OpenSource
In the crypto industry, the temptation to "just fork Uniswap" or "use an open-source matching engine" is high. It feels sovereign, free, and controllable.
However, for a business focused on User Acquisition and Revenue, this is often a fatal distraction.
1. Code is Free, Infrastructure is Not
An open-source repo gives you the logic files (.sol, .rs). It does NOT give you:
The Indexer: You need to run a robust Graph Node or Ponder instance to show users their trade history. (High RAM/CPU cost).
The Keeper Bots: Limit orders don't fill themselves. You need a fleet of bots monitoring the chain to execute trades.
The Liquidity: A fork starts with an empty orderbook. Who is filling the first trade?
Reality: "Free" code requires $2,000/mo in AWS bills and DevOps time to actually be usable.
2. The Maintenance Trap
Protocols evolve. Vulnerabilities are found.
Scenario: A critical vulnerability is found in the dependencies of your matching engine.
Fork: You must pause operations, find a Rust engineer, patch it, redeploy, and migrate state.

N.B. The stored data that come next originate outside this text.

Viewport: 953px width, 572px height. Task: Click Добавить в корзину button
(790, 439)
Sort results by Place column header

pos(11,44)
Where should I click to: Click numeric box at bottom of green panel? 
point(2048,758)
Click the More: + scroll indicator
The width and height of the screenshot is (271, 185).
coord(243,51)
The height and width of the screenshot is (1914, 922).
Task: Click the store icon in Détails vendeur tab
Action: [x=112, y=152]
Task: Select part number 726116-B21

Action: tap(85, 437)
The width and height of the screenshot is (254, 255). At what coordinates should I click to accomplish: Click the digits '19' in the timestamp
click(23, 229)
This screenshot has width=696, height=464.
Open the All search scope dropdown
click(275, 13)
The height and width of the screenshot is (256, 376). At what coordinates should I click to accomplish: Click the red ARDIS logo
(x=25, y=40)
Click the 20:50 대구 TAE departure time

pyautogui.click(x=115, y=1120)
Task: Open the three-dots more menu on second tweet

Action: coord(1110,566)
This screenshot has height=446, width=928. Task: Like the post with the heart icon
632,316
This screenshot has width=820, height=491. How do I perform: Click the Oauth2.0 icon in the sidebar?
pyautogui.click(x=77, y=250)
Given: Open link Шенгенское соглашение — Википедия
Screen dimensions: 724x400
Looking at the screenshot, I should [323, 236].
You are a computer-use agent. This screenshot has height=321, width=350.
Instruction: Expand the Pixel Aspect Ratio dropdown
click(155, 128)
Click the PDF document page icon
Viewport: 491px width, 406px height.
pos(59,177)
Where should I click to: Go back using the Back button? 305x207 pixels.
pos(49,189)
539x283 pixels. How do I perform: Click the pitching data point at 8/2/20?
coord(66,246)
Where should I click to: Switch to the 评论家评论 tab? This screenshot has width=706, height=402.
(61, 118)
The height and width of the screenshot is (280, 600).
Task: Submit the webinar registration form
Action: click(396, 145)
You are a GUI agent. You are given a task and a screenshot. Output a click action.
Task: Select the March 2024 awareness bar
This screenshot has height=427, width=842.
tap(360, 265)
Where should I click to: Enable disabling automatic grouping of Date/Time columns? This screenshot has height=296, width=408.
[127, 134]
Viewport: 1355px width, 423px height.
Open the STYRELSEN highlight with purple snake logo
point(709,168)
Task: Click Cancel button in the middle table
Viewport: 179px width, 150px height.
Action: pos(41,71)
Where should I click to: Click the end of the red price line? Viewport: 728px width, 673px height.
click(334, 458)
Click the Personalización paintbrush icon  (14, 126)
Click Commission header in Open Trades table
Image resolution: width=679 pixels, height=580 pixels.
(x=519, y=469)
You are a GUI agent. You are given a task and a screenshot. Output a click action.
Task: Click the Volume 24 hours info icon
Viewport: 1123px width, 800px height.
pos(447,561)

SaaS: We patch it instantly across the fleet. You don't even wake up.
3. The "Liquid Liquidity" Problem
Open Source Fork: You are an island. You have 0 orders. You need to hire Market Makers (costing $10k/mo retainer) just to quote prices.
Shared Orderbook (SaaS): You plug into our "Global Liquidity Layer". Your users immediately see tight spreads provided by our institutional partners.
Conclusion
Choose Open Source if: You are a funded R&D team building a new distinct protocol primitive.
Choose SaaS if: You are a Product team building a business (Casino, Exchange, Game) and need to launch this month.